The SDK provides a set of default http configurations that apply to general use cases. Customers are recommended to tune the configurations for their applications based on their use cases.

Use OpenSSL for Netty async client

By default, NettyNioAsyncHttpClient uses JDK as the SslProvider. In our local tests, we found that using OpenSSL is more performant than JDK. Using OpenSSL is also the recommended approach by Netty community, see Netty TLS with OpenSSL. Note that you need to add netty-tcnative to your dependency in order to use OpenSSL, see Configuring netty-tcnative

Once you have netty-tcnative configured correctly, NettyAsyncHttpClient will select OpenSSL automatically, or you can set the SslProvider explicitly on the NettyNioAsyncHttpClient builder.

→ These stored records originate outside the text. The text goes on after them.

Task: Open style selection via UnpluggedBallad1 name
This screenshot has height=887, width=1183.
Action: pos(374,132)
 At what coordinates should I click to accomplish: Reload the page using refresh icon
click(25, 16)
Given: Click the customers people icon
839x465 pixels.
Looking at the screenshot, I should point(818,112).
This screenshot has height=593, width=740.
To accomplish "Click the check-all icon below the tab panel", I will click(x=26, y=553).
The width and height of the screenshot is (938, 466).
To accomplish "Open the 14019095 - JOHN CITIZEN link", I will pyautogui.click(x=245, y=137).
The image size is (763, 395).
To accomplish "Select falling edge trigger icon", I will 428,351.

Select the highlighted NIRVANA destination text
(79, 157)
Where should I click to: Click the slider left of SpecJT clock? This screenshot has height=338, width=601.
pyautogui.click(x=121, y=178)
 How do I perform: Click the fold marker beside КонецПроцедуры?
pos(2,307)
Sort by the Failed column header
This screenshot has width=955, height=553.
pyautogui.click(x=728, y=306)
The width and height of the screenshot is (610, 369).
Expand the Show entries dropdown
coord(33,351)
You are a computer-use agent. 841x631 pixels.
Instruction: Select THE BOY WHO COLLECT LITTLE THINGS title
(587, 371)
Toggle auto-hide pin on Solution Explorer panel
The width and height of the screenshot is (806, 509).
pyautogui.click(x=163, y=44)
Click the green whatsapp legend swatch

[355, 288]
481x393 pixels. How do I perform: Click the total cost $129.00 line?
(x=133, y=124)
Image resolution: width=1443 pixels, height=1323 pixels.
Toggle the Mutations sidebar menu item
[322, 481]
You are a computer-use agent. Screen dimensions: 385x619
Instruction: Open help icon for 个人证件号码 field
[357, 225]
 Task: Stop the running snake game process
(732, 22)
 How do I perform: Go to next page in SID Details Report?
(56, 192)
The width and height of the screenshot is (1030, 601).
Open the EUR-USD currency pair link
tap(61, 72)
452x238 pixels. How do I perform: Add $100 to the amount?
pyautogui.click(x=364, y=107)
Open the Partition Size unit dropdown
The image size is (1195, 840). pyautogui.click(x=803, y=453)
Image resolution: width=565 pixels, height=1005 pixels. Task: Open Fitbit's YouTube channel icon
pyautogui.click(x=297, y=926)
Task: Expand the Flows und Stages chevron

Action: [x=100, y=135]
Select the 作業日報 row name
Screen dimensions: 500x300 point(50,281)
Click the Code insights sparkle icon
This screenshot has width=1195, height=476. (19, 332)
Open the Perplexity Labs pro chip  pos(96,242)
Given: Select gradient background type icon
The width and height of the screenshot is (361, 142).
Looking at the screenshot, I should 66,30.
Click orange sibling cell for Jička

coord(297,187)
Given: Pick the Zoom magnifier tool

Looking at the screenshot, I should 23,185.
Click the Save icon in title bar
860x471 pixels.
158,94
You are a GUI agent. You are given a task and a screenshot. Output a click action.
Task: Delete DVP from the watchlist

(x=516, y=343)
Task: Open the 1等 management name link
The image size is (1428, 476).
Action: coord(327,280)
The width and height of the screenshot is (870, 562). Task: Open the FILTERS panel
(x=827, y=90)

   NettyNioAsyncHttpClient.builder()
                          .sslProvider(SslProvider.OPENSSL)
                          .build();

Utilize timeout configurations

The SDK provides timeout configurations on requests out of box and they can be configured via ClientOverrideConfiguration#apiCallAttemptTimeout and ClientOverrideConfiguration#ApiCallTimeout.

  S3Client.builder()
          .overrideConfiguration(b -> b.apiCallTimeout(Duration.ofMillis(API_CALL_TIMEOUT))
                                       .apiCallAttemptTimeout(Duration.ofMillis(API_CALL_ATTEMPT_TIMEOUT))
          .build();
  • ApiCallAttemptTimeout tracks the amount of time for a single http attempt and the request can be retried if timed out on api call attempt.
  • ApiCallTimeout configures the amount of time for the entire execution including all retry attempts.

By default, timeouts are disabled. Using them together is helpful to set a hard limit on total time spent on all attempts across retries and each individual HTTP request to fail fast on one slow request.